Cancer 73(13): 3047-3058, 1994.
Rege S, Maass A, Chaiken L, et al.
The purpose of this study was to evaluate the utility of positron emission tomography- (PET) 2-[18F]-fluoro-2-deoxy-D-glucose (FDG) imaging in extracranial head and neck cancers.
Sixty patients with biopsy-proven cancers were studied using PET-FDG. Thirty-four patients were studied before therapy (staging), of which 15 patients received primary radiotherapy and serial PET-FDG imaging (monitoring). Seven patients with advanced disease had laser excision (monitoring), and 19 patients were evaluated for recurrent disease (recurrence).

* [RECORDS SHOWN]:
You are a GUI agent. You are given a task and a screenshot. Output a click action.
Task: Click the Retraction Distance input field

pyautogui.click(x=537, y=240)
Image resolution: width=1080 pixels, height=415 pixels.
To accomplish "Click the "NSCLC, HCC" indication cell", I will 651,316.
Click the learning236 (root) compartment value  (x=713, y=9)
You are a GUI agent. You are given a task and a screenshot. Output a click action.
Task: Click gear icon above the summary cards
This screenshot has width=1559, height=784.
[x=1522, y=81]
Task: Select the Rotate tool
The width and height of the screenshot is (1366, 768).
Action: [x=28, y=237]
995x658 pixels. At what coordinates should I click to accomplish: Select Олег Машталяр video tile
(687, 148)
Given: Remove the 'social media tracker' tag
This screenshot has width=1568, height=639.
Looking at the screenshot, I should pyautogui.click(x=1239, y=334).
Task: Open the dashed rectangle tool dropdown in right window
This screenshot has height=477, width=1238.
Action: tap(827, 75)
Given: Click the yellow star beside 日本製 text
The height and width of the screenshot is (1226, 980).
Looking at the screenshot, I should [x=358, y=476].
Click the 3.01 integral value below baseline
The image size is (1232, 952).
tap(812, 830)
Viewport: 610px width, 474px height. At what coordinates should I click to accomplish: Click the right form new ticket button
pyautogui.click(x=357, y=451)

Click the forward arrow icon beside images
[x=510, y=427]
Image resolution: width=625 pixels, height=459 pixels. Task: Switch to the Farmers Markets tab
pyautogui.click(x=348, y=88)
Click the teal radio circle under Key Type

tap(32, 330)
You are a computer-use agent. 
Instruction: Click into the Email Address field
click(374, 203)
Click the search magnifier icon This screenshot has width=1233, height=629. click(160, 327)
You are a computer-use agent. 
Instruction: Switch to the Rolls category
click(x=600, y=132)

* [PROMPT 1]:
In the head and neck cancer study text, how many patients were studied before therapy for staging?
* [PROMPT 2]:
Extend the head and neck cancer study text past its final sentence.

* [ANSWER BOX 1]:
Thirty-four patients.

* [ANSWER BOX 2]:
Four patients had unknown primary lesions. PET-FDG imaging located the primary tumor in two of four patients, and magnetic resonance imaging (MRI) in none of four. In the remaining patients (staging), PET-FDG imaging detected the primary tumor in 29 of 30 patients, and MRI in 23 of 30. In the staging group, PET-FDG imaging identified the presence or absence of lymph node involvement in 32 of 34 patients, and MRI in 31 of 34. PET-FDG imaging was helpful in evaluating tumor response to radiation therapy or laser excision. Ten patients evaluated for recurrent disease had biopsy-confirmed recurrences, and 7 had no recurrence. PET-FDG imaging results were positive for primary tumor recurrence in 9 of 10 patients, and MRI results were positive in 6 of 10. MRI results were negative for lymph node disease in one of these patients with recurrent primary tumor where PET-FDG imaging and biopsy demonstrated nodal involvement. PET-FDG results were negative for recurrent disease in seven of seven patients, and MRI results were negative for recurrent disease in in four of seven.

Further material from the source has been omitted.